Source code in core/file_bundle.py
class DefaultFileBundleImportModule(FileBundleImportModule):
    """Import a file bundle into the kiara data store.

    This module will support multiple source types and profiles in the future, but at the moment only import from
    local folder is supported. Thus, requiring the config value 'local' for 'source_profile', and 'folder_path' for 'source_type'.
    """

    _module_type_name = "import"

    def import_from__folder_path__string(self, source: str) -> KiaraFileBundle:

        file_bundle_model = KiaraFileBundle.import_folder(source)
        return file_bundle_model

LoadFileBundleModule (KiaraModule)

Load a file bundle and its metadata.

This module does not read or load the content of all included files, but contains the path to the local representation/version of them so they can be read by a subsequent process.

Source code in core/file_bundle.py
class LoadFileBundleModule(KiaraModule):
    """Load a file bundle and its metadata.

    This module does not read or load the content of all included files, but contains the path to the local representation/version of them
    so they can be read by a subsequent process.
    """

    _module_type_name = "load"

    def create_input_schema(
        self,
    ) -> typing.Mapping[
        str, typing.Union[ValueSchema, typing.Mapping[str, typing.Any]]
    ]:
        return {
            "base_path": {
                "type": "string",
                "doc": "The base path where the folder lives.",
            },
            "rel_path": {
                "type": "string",
                "doc": "The relative path of the folder, within the base path location.",
            },
            "include_files": {
                "type": "list",
                "doc": "A list of strings, include all files where the filename ends with one of those strings.\n\nOnly full string matches are supported at the moment, globs and regex might be in the future.",
                "optional": True,
            },
            "exclude_dirs": {
                "type": "list",
                "doc": f"A list of strings, exclude all folders whose name ends with that string.

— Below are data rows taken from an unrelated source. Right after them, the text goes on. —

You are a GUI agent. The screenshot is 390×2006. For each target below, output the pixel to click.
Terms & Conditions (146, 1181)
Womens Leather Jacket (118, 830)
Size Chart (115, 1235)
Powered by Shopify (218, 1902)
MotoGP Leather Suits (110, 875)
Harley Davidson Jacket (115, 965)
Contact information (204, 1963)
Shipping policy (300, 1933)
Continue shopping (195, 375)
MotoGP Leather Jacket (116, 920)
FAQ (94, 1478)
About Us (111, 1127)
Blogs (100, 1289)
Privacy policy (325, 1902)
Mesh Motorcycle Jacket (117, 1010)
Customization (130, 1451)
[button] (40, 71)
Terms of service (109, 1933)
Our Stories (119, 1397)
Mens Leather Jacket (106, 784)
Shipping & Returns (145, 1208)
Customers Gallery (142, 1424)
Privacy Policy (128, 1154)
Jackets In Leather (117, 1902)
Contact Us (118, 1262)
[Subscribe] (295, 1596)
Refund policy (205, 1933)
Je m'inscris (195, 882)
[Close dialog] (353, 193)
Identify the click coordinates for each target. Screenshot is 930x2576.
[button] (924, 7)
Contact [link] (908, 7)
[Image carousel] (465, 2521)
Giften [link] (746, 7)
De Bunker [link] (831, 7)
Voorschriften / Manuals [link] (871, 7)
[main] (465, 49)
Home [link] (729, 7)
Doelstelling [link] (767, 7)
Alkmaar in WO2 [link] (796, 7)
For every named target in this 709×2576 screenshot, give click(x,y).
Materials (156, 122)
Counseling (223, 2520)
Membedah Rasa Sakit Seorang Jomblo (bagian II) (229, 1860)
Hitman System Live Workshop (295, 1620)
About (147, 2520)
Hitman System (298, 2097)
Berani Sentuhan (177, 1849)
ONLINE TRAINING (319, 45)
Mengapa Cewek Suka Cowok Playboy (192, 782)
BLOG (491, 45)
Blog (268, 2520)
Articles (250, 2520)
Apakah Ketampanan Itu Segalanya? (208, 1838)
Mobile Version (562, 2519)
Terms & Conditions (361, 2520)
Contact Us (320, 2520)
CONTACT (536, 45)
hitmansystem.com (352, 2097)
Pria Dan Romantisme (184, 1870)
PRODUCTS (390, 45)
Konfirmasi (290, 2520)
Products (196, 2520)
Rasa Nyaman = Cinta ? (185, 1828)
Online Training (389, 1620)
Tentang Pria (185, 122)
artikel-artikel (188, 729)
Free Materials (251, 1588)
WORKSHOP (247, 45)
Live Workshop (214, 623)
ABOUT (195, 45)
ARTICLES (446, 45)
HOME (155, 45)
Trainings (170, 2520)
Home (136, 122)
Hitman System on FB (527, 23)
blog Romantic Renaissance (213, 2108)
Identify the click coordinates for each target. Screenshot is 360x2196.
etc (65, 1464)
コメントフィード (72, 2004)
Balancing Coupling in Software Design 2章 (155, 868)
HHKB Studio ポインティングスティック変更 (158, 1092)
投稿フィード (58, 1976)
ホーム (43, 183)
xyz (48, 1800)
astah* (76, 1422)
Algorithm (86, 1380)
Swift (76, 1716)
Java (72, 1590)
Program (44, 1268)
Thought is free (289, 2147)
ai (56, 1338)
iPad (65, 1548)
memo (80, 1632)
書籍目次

Defaults to: {DEFAULT_EXCLUDE_DIRS}.\n\nOnly full string matches are supported at the moment, globs and regex might be in the future.",
                "default": DEFAULT_EXCLUDE_DIRS,
                "optional": True,
            },
            "exclude_files": {
                "type": "list",
                "doc": f"A list of strings, exclude all files that end with that one of those strings (takes precedence over 'include_files'). Defaults to: {DEFAULT_EXCLUDE_FILES}\n\nOnly full string matches are supported at the moment, globs and regex might be in the future.",
                "default": DEFAULT_EXCLUDE_FILES,
                "optional": True,
            },
        }

    def create_output_schema(
        self,
    ) -> typing.Mapping[
        str, typing.Union[ValueSchema, typing.Mapping[str, typing.Any]]
    ]:

        return {
            "file_bundle": {
                "type": "file_bundle",
                "doc": "The collection of files contained in the bundle.",
            }
        }

    def process(self, inputs: ValueSet, outputs: ValueSet) -> None:

        base_path = inputs.get_value_data("base_path")
        rel_path = inputs.get_value_data("rel_path")

        path = os.path.join(base_path, rel_path)

        included_files = inputs.get_value_data("include_files")
        excluded_dirs = inputs.get_value_data("exclude_dirs")
        excluded_files = inputs.get_value_data("exclude_files")

        import_config = FolderImportConfig(
            include_files=included_files,
            exclude_dirs=excluded_dirs,
            excluded_files=excluded_files,
        )

        bundle = KiaraFileBundle.import_folder(source=path, import_config=import_config)

        outputs.set_values(file_bundle=bundle)

create_input_schema(self)

Abstract method to implement by child classes, returns a description of the input schema of this module.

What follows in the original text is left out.